* [Reading passage]:
((

JOSH: Probably! I mean, here’s one of the things that I’ve kind of come to… I don’t know, come to a realization of, at least for myself. You read all these books, you know, there's 5 or 6 classic entrepreneurship / marketing books – there’s The [Four] Steps to The Epiphany, and some of these other ones. The Four-Hour Work Week is one that I found interesting, even though I know that that’s maybe played out at this point – they all have great advice, and there’s all these amazing things that you could and should be doing, but at the end of the day you have to digest that and realize, ‘Okay, who am I? What are my strengths? Where am I going to be best deployed?’ and, you know, you just have to think about your own psychological or mental welfare as well. I’m not a marketer. It’s not my thing. I’m not great at it. I very much prefer doing… I mean, I enjoy getting on podcasts because I like talking to… having close, one-on-one conversations with people, but I’m not the guy who wants to pore over my analytics and figure out what new phrase I should use in my next Tweet to maximise ROI or something. So, you know, eventually I’m probably going to have to get more into that, but right now I’ve got more pressing matters. Things are going well enough that it’s not like I’m in a bind, or like, ‘I’ve got to get more people in or else.’ So, as I think as I grow more, I’ll probably need to bring somebody on who’s more skilled in this area to help guide me through it. I have been recording my own podcast for the show, but I’ve been so busy that I’ve yet to release it! This is not a ‘what you should do’ podcast, this is what I’m doing, and that is probably very ineffective in a lot of ways! It’s kind of like when you have a kid. Do you have a kid?

))

* [Task item A]:
Rewrite the records starting at their beginning and ending with the line that contains "What do you see at coordinates (69, 473)", replacing "screenshot" with "screen capture" and changing nothing else.
The records have no connection to the podcast transcript.

* [Records shown]:
((

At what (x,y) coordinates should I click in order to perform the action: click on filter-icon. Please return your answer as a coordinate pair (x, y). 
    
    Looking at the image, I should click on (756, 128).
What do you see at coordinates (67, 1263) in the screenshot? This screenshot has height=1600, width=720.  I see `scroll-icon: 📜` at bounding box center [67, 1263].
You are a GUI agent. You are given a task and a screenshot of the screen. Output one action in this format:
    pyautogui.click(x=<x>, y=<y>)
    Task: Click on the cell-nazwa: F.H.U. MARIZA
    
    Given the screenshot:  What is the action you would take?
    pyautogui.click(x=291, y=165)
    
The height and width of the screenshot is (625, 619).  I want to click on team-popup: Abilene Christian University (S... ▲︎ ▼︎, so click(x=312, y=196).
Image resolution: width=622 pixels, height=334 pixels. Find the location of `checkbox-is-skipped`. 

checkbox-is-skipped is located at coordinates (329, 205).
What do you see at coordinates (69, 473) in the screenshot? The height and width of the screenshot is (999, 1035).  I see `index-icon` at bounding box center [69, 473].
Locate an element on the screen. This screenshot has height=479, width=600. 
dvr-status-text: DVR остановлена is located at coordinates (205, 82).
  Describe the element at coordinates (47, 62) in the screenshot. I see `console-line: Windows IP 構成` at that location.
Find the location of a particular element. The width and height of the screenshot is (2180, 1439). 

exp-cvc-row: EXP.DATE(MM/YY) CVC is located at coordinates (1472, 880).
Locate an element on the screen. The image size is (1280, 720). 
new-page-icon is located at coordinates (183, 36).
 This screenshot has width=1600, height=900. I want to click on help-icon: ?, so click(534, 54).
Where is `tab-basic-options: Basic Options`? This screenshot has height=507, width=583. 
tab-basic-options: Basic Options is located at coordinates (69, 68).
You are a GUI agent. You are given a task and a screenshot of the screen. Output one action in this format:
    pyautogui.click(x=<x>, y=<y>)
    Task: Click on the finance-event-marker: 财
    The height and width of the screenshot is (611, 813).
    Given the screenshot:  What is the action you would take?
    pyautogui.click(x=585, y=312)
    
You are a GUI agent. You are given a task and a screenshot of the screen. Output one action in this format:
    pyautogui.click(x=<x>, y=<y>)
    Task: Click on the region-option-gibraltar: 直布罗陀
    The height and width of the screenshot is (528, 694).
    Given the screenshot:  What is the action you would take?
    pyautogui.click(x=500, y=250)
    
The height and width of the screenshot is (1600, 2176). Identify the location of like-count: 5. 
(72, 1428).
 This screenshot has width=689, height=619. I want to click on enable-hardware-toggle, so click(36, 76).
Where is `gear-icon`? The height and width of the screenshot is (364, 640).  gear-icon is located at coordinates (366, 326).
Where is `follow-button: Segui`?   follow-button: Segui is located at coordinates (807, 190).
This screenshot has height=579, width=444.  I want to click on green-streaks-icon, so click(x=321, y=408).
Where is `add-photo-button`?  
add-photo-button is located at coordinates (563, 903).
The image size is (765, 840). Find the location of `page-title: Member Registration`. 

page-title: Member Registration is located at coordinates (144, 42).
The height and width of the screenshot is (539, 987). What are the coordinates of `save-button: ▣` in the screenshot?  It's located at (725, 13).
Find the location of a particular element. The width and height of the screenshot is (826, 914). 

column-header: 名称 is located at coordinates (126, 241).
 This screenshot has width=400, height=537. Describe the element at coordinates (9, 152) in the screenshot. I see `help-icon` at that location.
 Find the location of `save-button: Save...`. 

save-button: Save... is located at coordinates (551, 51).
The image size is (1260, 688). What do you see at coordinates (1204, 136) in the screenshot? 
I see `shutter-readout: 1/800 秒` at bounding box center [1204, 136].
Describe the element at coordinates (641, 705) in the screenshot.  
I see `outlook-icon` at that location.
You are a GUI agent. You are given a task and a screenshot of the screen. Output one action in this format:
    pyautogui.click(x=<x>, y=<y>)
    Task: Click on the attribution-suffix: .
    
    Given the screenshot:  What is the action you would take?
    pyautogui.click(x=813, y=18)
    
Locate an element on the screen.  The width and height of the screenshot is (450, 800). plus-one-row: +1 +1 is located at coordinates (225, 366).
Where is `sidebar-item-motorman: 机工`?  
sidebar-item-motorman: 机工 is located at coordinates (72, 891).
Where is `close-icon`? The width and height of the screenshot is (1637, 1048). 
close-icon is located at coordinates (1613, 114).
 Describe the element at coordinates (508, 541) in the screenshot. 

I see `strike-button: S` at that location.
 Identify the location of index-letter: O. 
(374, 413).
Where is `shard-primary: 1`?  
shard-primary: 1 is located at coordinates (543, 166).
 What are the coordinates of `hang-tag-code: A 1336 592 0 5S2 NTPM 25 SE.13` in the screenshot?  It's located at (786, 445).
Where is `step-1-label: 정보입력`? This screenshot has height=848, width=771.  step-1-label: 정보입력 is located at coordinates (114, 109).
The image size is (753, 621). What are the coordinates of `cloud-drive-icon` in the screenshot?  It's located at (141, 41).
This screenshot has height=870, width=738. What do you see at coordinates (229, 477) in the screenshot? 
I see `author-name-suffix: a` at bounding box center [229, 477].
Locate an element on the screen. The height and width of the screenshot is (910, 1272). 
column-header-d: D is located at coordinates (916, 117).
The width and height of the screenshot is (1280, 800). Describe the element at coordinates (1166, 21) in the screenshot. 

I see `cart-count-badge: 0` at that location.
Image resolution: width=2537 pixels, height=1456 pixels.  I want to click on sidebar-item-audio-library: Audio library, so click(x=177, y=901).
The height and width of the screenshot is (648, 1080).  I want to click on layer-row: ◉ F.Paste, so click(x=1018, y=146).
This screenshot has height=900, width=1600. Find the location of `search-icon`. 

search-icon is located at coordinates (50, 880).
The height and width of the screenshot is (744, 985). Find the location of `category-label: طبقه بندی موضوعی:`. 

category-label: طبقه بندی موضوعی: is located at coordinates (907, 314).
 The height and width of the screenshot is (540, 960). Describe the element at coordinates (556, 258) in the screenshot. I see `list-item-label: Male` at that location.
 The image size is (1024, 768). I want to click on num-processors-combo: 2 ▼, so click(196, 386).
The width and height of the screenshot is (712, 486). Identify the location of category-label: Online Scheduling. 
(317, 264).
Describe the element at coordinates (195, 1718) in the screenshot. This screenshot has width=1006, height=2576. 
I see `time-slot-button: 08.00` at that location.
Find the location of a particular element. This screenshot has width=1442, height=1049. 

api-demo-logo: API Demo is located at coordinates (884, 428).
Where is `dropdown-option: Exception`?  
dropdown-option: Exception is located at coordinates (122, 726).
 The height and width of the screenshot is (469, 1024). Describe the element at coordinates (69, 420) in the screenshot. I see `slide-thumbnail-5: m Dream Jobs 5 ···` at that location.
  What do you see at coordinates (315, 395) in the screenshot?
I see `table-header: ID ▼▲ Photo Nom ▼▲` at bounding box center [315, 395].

))

* [Task item B]:
Write out the podcast transcript again, word for word.

* [Problem solution A]:
At what (x,y) coordinates should I click in order to perform the action: click on filter-icon. Please return your answer as a coordinate pair (x, y). 
    
    Looking at the image, I should click on (756, 128).
What do you see at coordinates (67, 1263) in the screen capture? This screen capture has height=1600, width=720.  I see `scroll-icon: 📜` at bounding box center [67, 1263].
You are a GUI agent. You are given a task and a screen capture of the screen. Output one action in this format:
    pyautogui.click(x=<x>, y=<y>)
    Task: Click on the cell-nazwa: F.H.U. MARIZA
    
    Given the screen capture:  What is the action you would take?
    pyautogui.click(x=291, y=165)
    
The height and width of the screen capture is (625, 619).  I want to click on team-popup: Abilene Christian University (S... ▲︎ ▼︎, so click(x=312, y=196).
Image resolution: width=622 pixels, height=334 pixels. Find the location of `checkbox-is-skipped`. 

checkbox-is-skipped is located at coordinates (329, 205).
What do you see at coordinates (69, 473) in the screen capture? The height and width of the screen capture is (999, 1035).  I see `index-icon` at bounding box center [69, 473].

* [Problem solution B]:
JOSH: Probably! I mean, here’s one of the things that I’ve kind of come to… I don’t know, come to a realization of, at least for myself. You read all these books, you know, there's 5 or 6 classic entrepreneurship / marketing books – there’s The [Four] Steps to The Epiphany, and some of these other ones. The Four-Hour Work Week is one that I found interesting, even though I know that that’s maybe played out at this point – they all have great advice, and there’s all these amazing things that you could and should be doing, but at the end of the day you have to digest that and realize, ‘Okay, who am I? What are my strengths? Where am I going to be best deployed?’ and, you know, you just have to think about your own psychological or mental welfare as well. I’m not a marketer. It’s not my thing. I’m not great at it. I very much prefer doing… I mean, I enjoy getting on podcasts because I like talking to… having close, one-on-one conversations with people, but I’m not the guy who wants to pore over my analytics and figure out what new phrase I should use in my next Tweet to maximise ROI or something. So, you know, eventually I’m probably going to have to get more into that, but right now I’ve got more pressing matters. Things are going well enough that it’s not like I’m in a bind, or like, ‘I’ve got to get more people in or else.’ So, as I think as I grow more, I’ll probably need to bring somebody on who’s more skilled in this area to help guide me through it. I have been recording my own podcast for the show, but I’ve been so busy that I’ve yet to release it! This is not a ‘what you should do’ podcast, this is what I’m doing, and that is probably very ineffective in a lot of ways! It’s kind of like when you have a kid. Do you have a kid?